Schematic diagram of the surface acquisition setup. The capture trajectories are shown as dotted lines. Right is opposite the left facet, and down is opposite the up facet

The 3D scene can be reconstructed through the patch-based multi-view stereo (PMVS) algorithm [16]. Each image corresponds to a pose of the robot, which is represented by the transformation \({}_{\mathrm{E}}^{\mathrm{R}} T_{{i}}\) from the robot end effector coordinates \(\left\{ E \right\} \) to the robot base coordinates \(\left\{ R \right\} \).
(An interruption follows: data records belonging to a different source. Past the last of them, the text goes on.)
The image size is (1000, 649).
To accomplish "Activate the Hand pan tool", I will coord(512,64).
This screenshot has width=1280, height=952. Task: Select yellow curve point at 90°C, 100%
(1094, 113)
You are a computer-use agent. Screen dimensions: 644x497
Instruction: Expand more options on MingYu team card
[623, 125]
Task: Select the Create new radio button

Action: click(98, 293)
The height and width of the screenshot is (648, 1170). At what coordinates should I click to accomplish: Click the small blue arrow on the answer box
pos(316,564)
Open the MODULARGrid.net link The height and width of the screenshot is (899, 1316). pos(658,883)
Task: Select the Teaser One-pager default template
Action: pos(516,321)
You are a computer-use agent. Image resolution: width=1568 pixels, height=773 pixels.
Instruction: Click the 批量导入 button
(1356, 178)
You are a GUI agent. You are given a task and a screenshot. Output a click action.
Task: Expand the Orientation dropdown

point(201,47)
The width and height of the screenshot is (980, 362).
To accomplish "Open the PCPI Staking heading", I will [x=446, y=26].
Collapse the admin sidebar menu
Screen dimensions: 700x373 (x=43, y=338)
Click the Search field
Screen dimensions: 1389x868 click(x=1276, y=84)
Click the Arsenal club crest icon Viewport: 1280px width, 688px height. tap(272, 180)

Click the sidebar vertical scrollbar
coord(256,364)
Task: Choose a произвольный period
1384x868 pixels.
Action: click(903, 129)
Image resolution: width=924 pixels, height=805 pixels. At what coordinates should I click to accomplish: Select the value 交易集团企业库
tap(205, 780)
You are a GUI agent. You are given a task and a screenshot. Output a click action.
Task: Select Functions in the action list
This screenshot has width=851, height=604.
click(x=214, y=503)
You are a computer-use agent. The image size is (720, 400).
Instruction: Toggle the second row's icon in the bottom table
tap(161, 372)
From the method described in [14], we can deduce the projection matrix corresponding to each image, i.e., the projection from the robot base coordinates to the imaging plane satisfies

$$\begin{aligned} M_{{i}} =M_1YBY^{-1},\quad i=2,3,\ldots ,n \end{aligned}$$
(1)

where \(M_1\)is the projection matrix given in the hand–eye calibration; Y is the result of hand–eye calibration; B is given by \(B={ }_{\mathrm{E}}^{\mathrm{R}} T_{{i}}^{-1} { }_{\mathrm{E}}^{\mathrm{R}} {T}_1 \); and \({n}-1\) is the total number of the images. PMVS reconstructs the 3D point cloud from images according to their projection matrix \({M}_{{i}} \). Because \({M}_{{i}} \) is from the robot base coordinates to the imaging plane, the point cloud is reconstructed in the robot base coordinates. In addition to the head surface, the point cloud contains other objects in the surgical scene; therefore, we extract the head surface using the random sampling consistency (RANSAC) method with a sphere template, segmented with a larger radius to extract all of the points belonging to the head surface.

Registration

The basic idea is to match two partial regions with similar shapes and corresponding positions as a coarse registration of the whole head surface; these regions are obtained from the head surface reconstructed via stereo vision and that extracted from the preoperative images. A template region is formed by segmenting the head surface in image coordinates according to different patient positions. Accordingly, a hand-drawn mark is used to delimit a specific region of the head surface in robot base coordinates. Then, fine registration is performed between the two whole head surfaces, both of which contain tens of thousands of points with high coverage.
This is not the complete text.